His early educational advantages were not good; but he faithfully improved what he had. Bro. Parish was a man of strong conviction and never failed to express them when necessary. As a Christian he lived above suspicion and had the confidence of all who knew him. As a preacher, he was plain, earnest and logical. He shunned not to declare the whole counsel of God. His whole itinerant life has been in connection with this Conference as follows: Calcasieu in 1858 and 1859; North Rapides, 1860; Centerville, 1861, 62 and 63; North Rapides 1864 and 1865; Columbia, 1866; Farmersville, 1867; Ouachita Circuit, 1868; Farmersville, 1869, 1870, 1871 and 1872; Castor Circuit 1873, Ouachita Circuit, 1874; Downsville Circuit, 1875; Marion Circuit, 1876; Farmersville, 1877; Indian Village, 1878, 1879, 1880 and 1881; Arcadia, 1882 and 1883; Tulip, 1884, and was appointed to Vernon Circuit for 1885.

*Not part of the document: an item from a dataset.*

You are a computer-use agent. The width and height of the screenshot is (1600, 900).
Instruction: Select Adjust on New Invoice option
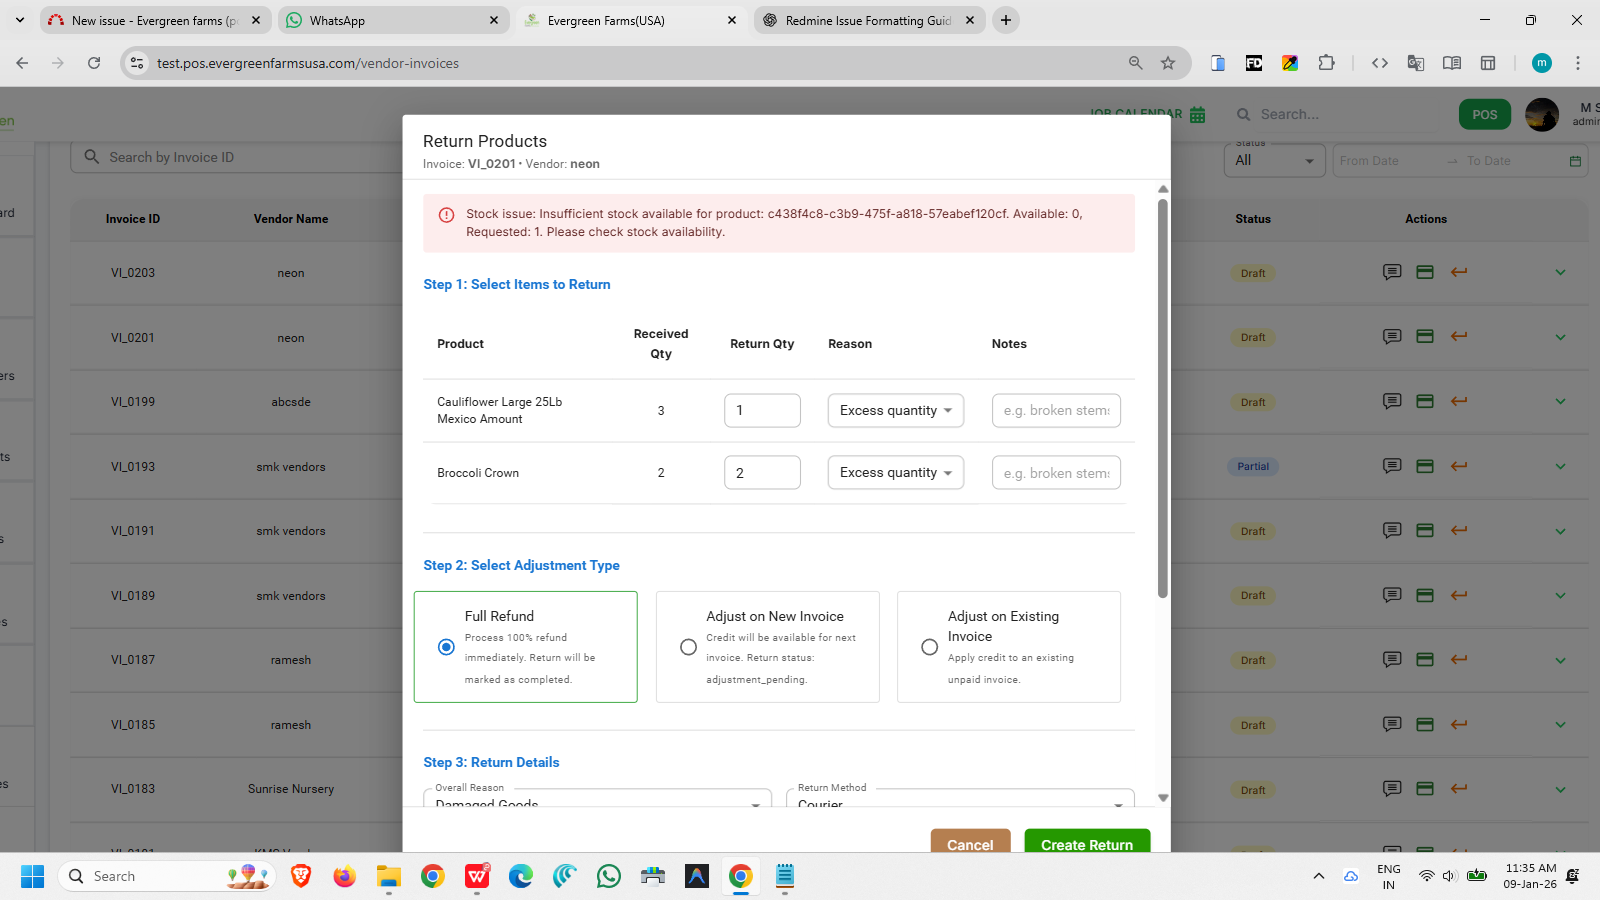688,647
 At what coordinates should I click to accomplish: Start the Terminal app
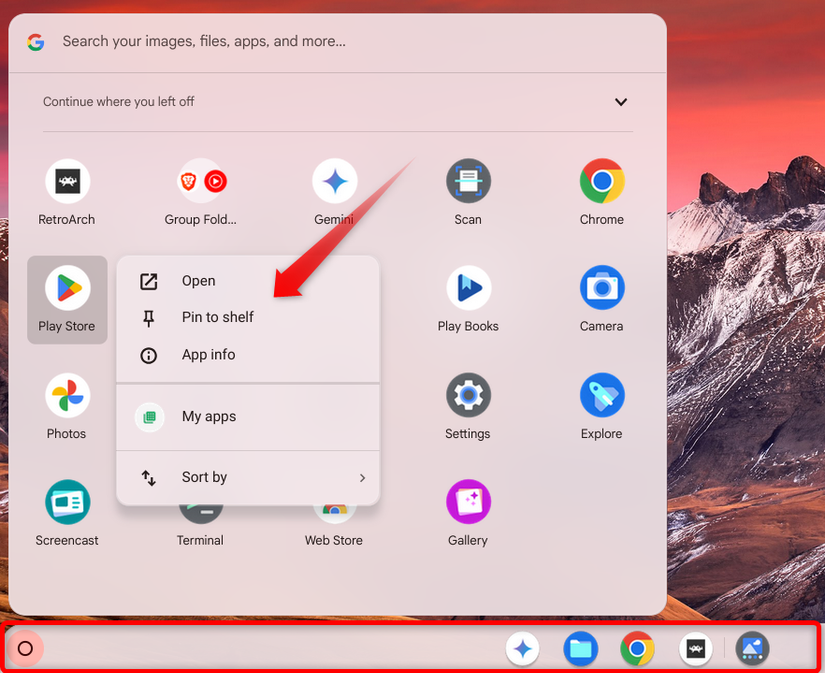pos(200,512)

He died in the triumph of an all-conquering faith, gave frequent expressions of his resignation and said to his Presiding Elder, Bro. Sawyer, “Tell my brethren of the Louisiana Conference that my way is clear,” “I am right.”
A more truthful, earnest Christian minister we have never known. His armor has been laid by; “He is now where the weary are at rest.” Let us emulate his example.